We are not discussing me here. And the state of Postcrossing, which unfortunately has been fading for 10 years. And we discuss a few ideas on how to breathe the previous life into it.
Everyone here sends postcards. But not everyone is able to analyze and offer ideas for improvement :slight_smile:

Let me explain what Postcrossing fading means.

Each year, a certain number of postcards are registered in the game. Now it is about 4 million.
So the number of annually registered postcards in each next year is approximately -6% less than in the previous one.
This is exactly the fading that we can see as a downtrend.

And this fading has been taking place since about 2013…2104. Since Postcrossing began to actively penetrate into countries far from Europe.
Which began to increase the average postcard travel time.

As a result, the waiting time to send a next card for those who play at the limit of their slots began to grow.
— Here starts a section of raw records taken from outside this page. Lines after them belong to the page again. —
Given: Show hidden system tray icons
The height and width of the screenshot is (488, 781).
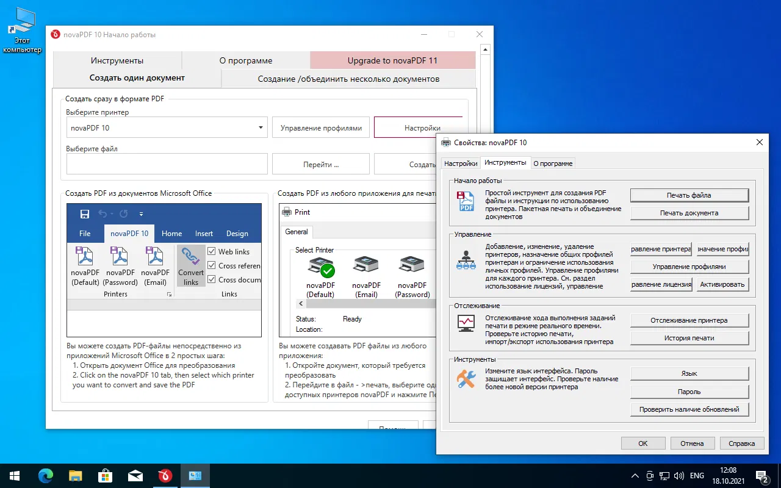Looking at the screenshot, I should point(635,476).
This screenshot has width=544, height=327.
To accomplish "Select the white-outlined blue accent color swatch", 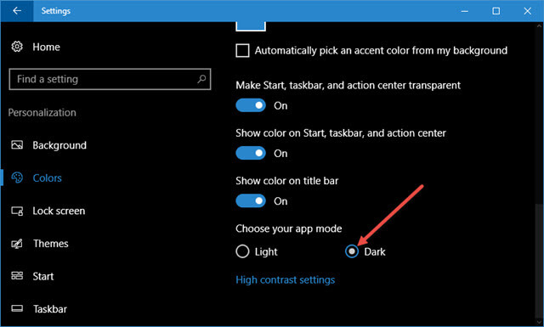I will tap(251, 26).

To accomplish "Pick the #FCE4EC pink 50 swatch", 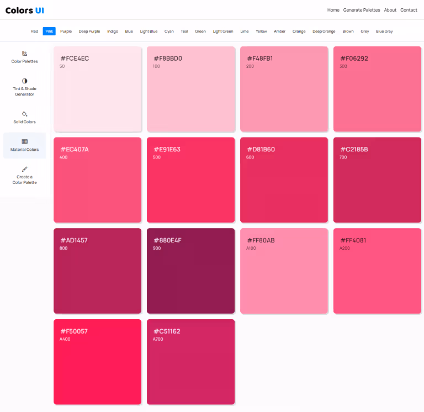I will pyautogui.click(x=98, y=89).
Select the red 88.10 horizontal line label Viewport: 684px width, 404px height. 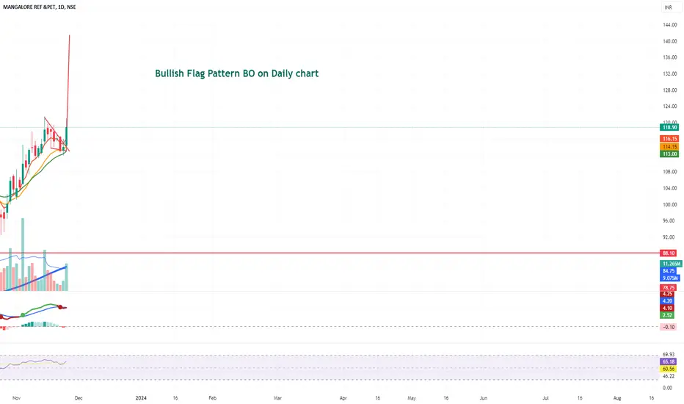[669, 253]
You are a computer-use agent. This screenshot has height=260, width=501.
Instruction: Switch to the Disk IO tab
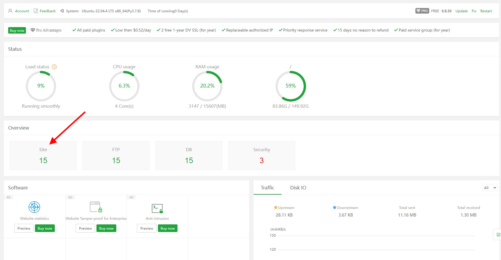pos(298,188)
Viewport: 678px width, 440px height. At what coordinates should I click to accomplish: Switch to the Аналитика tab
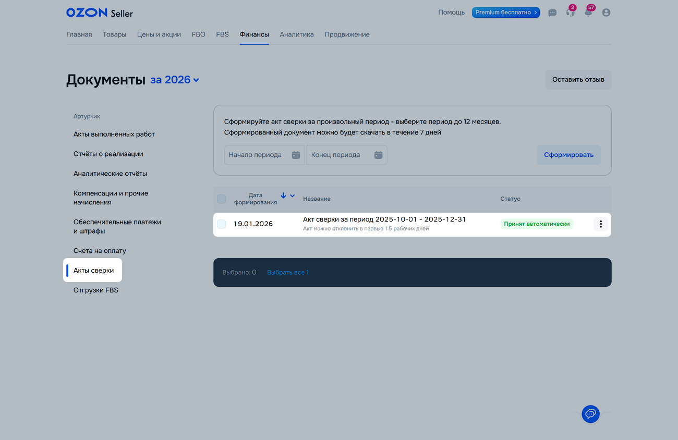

What reduces the performance of Postcrossing, the satisfaction from the game, as participants are forced to wait longer and longer every year.

And this is precisely the fading that is clearly seen in postcrossers playing at the limit of their 100 slots. I picked a postcrosser from the TOP 100 at random.

See the TOP-100 postcrossers, at least half of whom are playing at the limit of their 100 slots. And you will see that soon after they reached this maximum, their volumes of postcards began to fall inevitably.

What I’m saying is -6% in registered postcards annually = about -27% every 5 years.
That is, Postcrossing loses about a quarter of its postcard traffic every 5 years.
These are the postcards that postcrossers will not send or receive.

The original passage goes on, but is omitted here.